Source text:
-- START --

On Thu, Feb 09, 2023 at 10:56:04AM +0100, Janusz Krzysztofik wrote:
>On Wednesday, 8 February 2023 20:34:06 CET Umesh Nerlige Ramappa wrote:
>> On Wed, Feb 08, 2023 at 11:09:23AM +0100, Janusz Krzysztofik wrote:
>> >On Tuesday, 7 February 2023 21:15:26 CET Dixit, Ashutosh wrote:
>> >> On Tue, 07 Feb 2023 12:04:17 -0800, Janusz Krzysztofik wrote:
>> >> >
>> >> > Hi Umesh,
>> >> >
>> >> > On Tuesday, 7 February 2023 20:33:50 CET Umesh Nerlige Ramappa wrote:
>> >> > > On Tue, Feb 07, 2023 at 11:25:00AM -0800, Umesh Nerlige Ramappa
>wrote:
>> >> > > >I wouldn't do this. Please keep the changes local to the specific
>test
>> >> > > >that you implemented in your first rev. While it is a good idea to
>> >> > > >have the some of the perf capabilities in the library, this is way
>too
>> >> > > >much churn to implement a specific test for the original failure.
>> >> > > >Unless multiple IGT subsytems area already dependent on perf APIs to
>> >> > > >implement multiple tests, let's not do this.

-- END --

Given information:
-- START --

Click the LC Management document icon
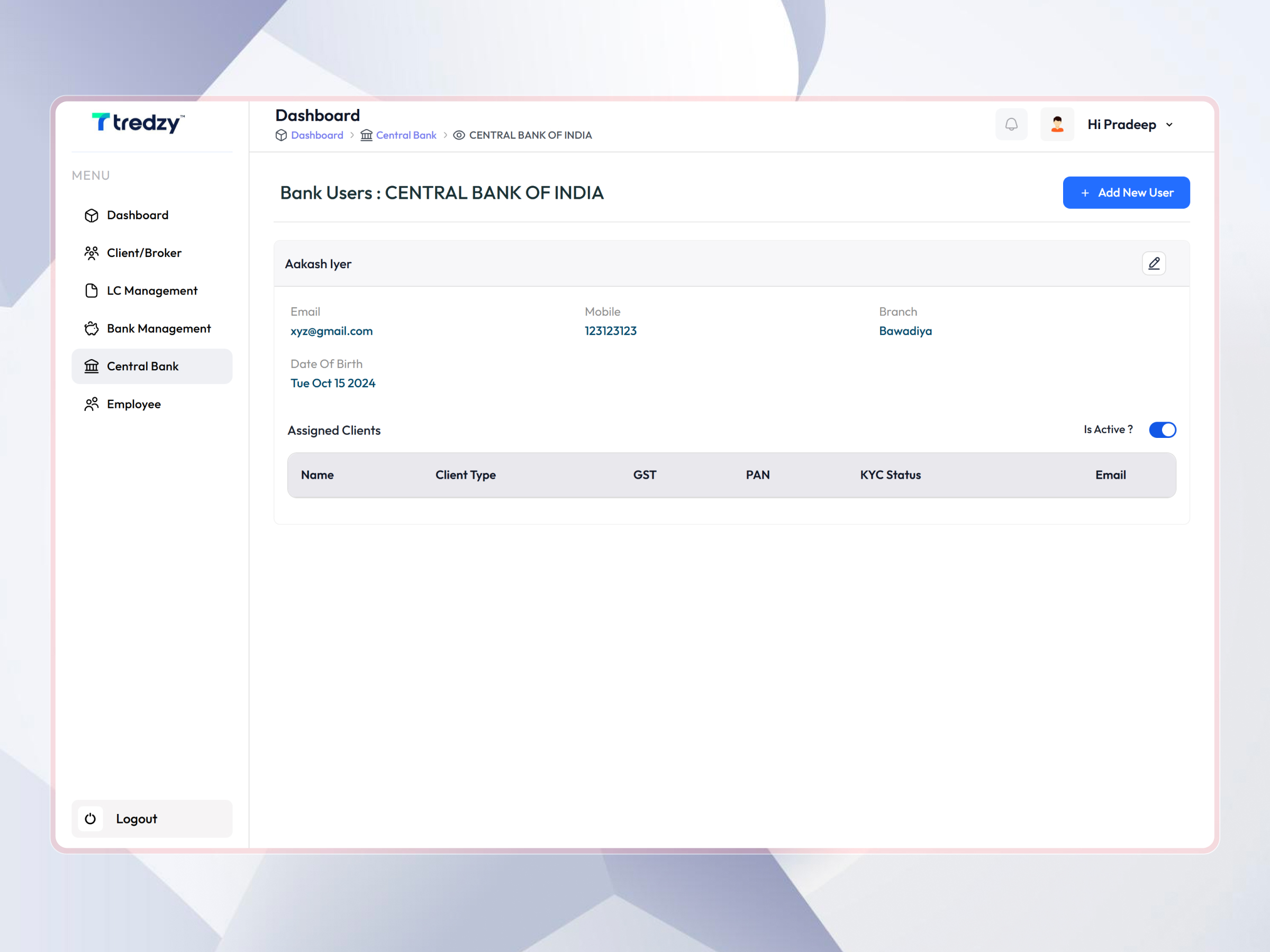The image size is (1270, 952). 92,290
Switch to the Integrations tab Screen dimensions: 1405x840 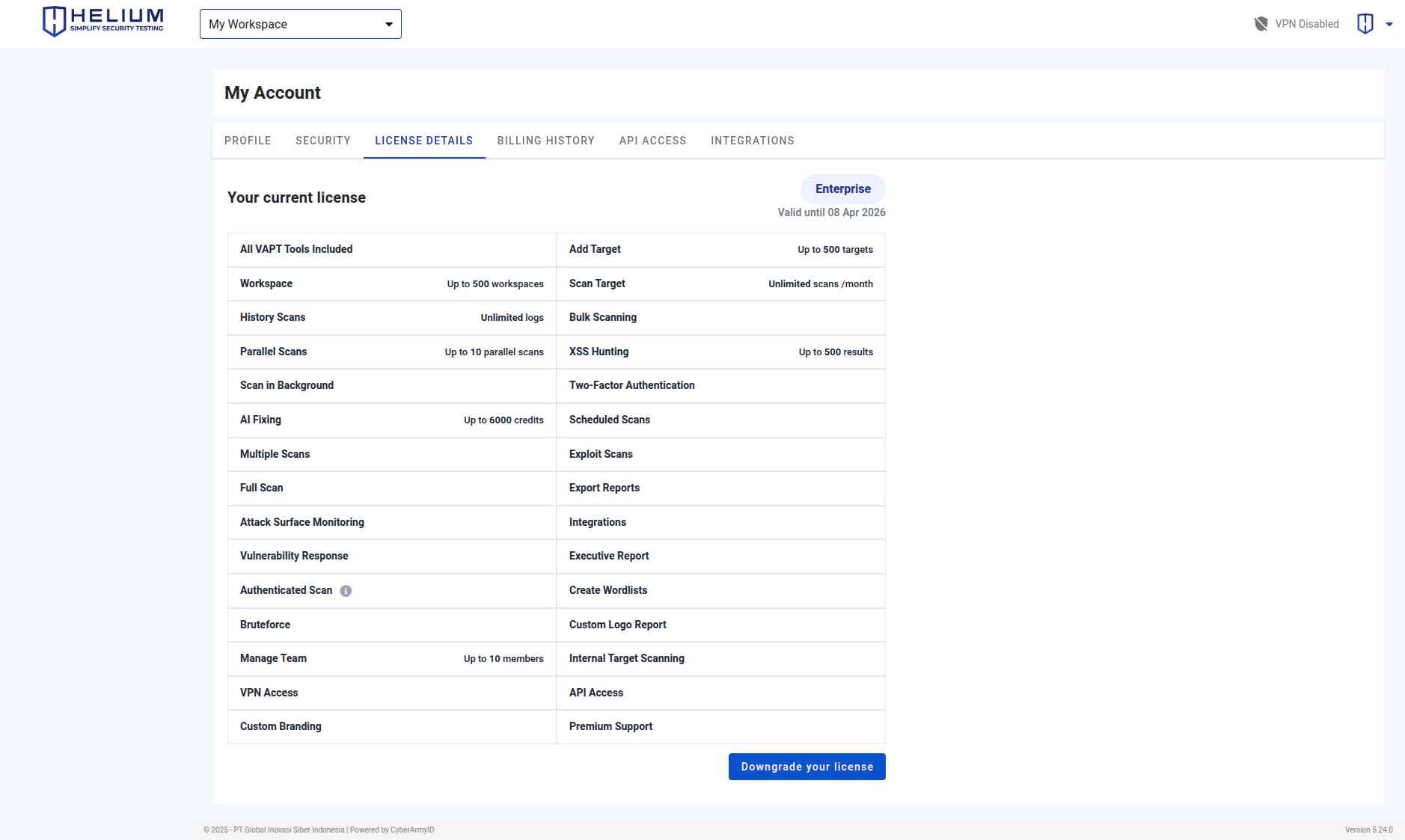(x=752, y=141)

-- END --

Requirement A: List every person named in the email thread as having written a message, with each name given as the thread shows it.
Requirement B:
Answer from the email thread:
(i) What date and time does the first line give for Janusz Krzysztofik's message?
(ii) What does Umesh Nerlige Ramappa ask to keep local to the specific test?
(iii) Who wrote the message that opens with "Hi Umesh,"?
The lines after the email thread play no part in what is asked here.

Exercise solution A:
Janusz Krzysztofik
Umesh Nerlige Ramappa
Dixit, Ashutosh

Exercise solution B:
(i) Thursday, February 9, 2023, at 10:56:04 (+0100).
(ii) The changes, kept local to the test implemented in the first rev.
(iii) Janusz Krzysztofik.